Il en est un qui pour moi représente la sociologie et une vision contemporaine du XVIIe siècle, qui sans conteste est Manière de montrer les jardins de Versailles, rédigé par Louis XIV lui-même en sept versions successives entre 1689 et 1705, chacune évoluant au gré des modifications profondes du paysage insufflées par le monarque dans la réalisation que fut Versailles. Loin des conventions analytiques postérieures qui ont parfois pu porter un regard dirigé aux jardins et au site, il ne peut y avoir discours plus pur et originel que celui d’un roi présentant la vision de ses jardins et de leur expérience. Que l’on soit sensible ou non à l’itinéraire proposé, ce recueil n’en demeure pas moins une expression sensible, nostalgique et contemporaine du ressenti des jardins, des eaux, de la statuaire, des fontaines et bosquets d’une époque révolue; que l’on ne peut qu’imaginer aujourd’hui.

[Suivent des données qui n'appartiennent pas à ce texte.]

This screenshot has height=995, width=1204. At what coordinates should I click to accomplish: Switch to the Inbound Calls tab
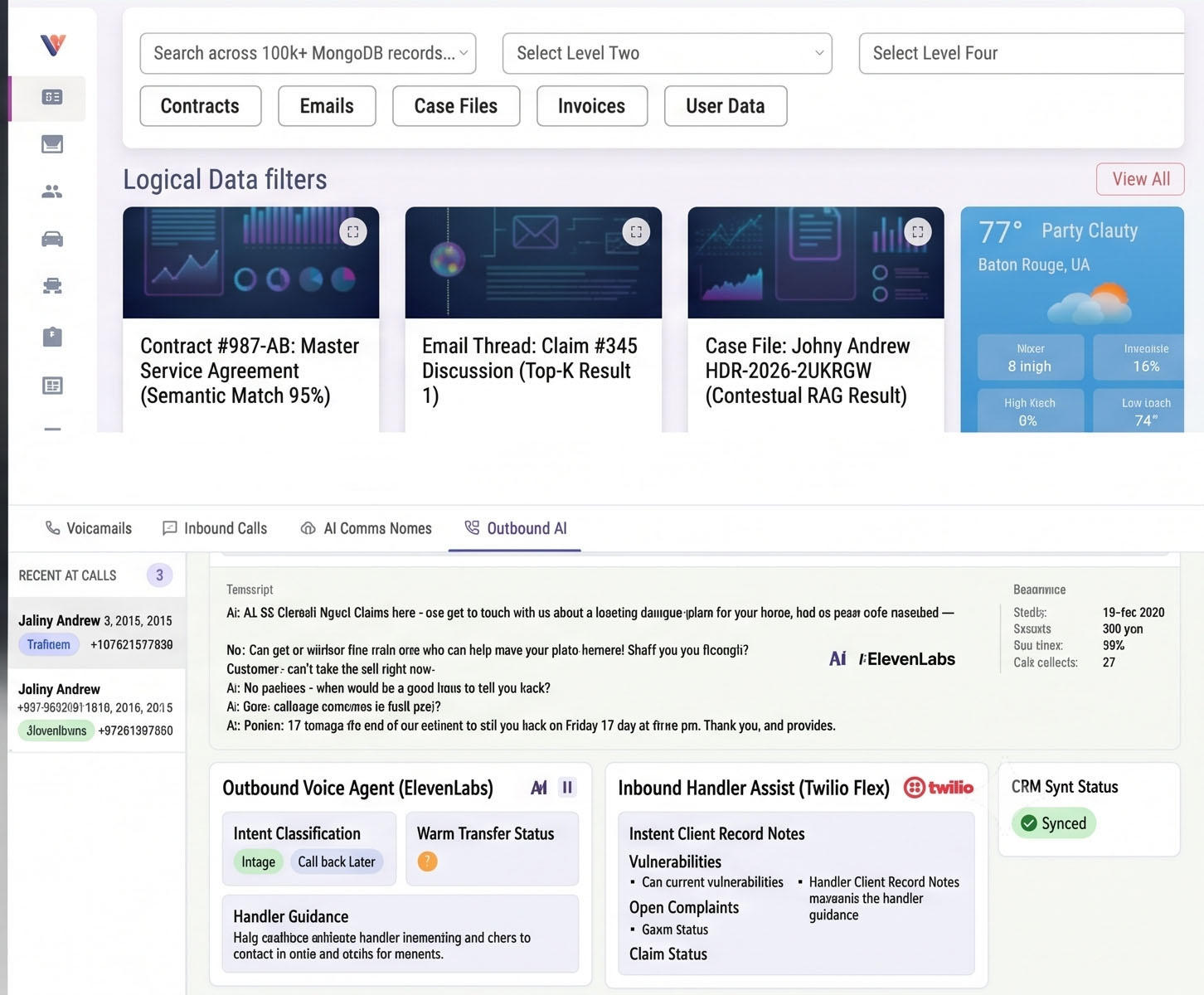coord(215,528)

  • L’été, temps de lecture par excellence, approche bientôt. Auriez-vous un conseil de lecture à nous donner ?

Ma lecture personnelle ne saurait que trop conseiller les tomes du récit Nausicaä de la Vallée du Vent, rédigés par Hayao Miyazaki. Loin de statuer dans le seul registre de la fiction, ce récit à la fois poétique et brutal est une ode à la nature et une mise en garde percutante face à son ravage, ses conséquences et la déconnexion de l’Homme avec elle. Rédigée dans les années 1980-1990, novelisée suite à la parution du long-métrage du même nom en 1984, cette série de 7 tomes ainsi que l’anime ont dès mon adolescence contribué à ma vision du monde, de la nature, mon amour du vivant, du végétal, des fragiles équilibres tenants parfois à un rien et de tous les éléments jugés insignifiants qui en font partie intégrante. De la reconsidération de la fonge aux mécanismes évolutifs des biotopes, c’est un cri fracassant pour la considération et la protection de notre écosystème vital et global.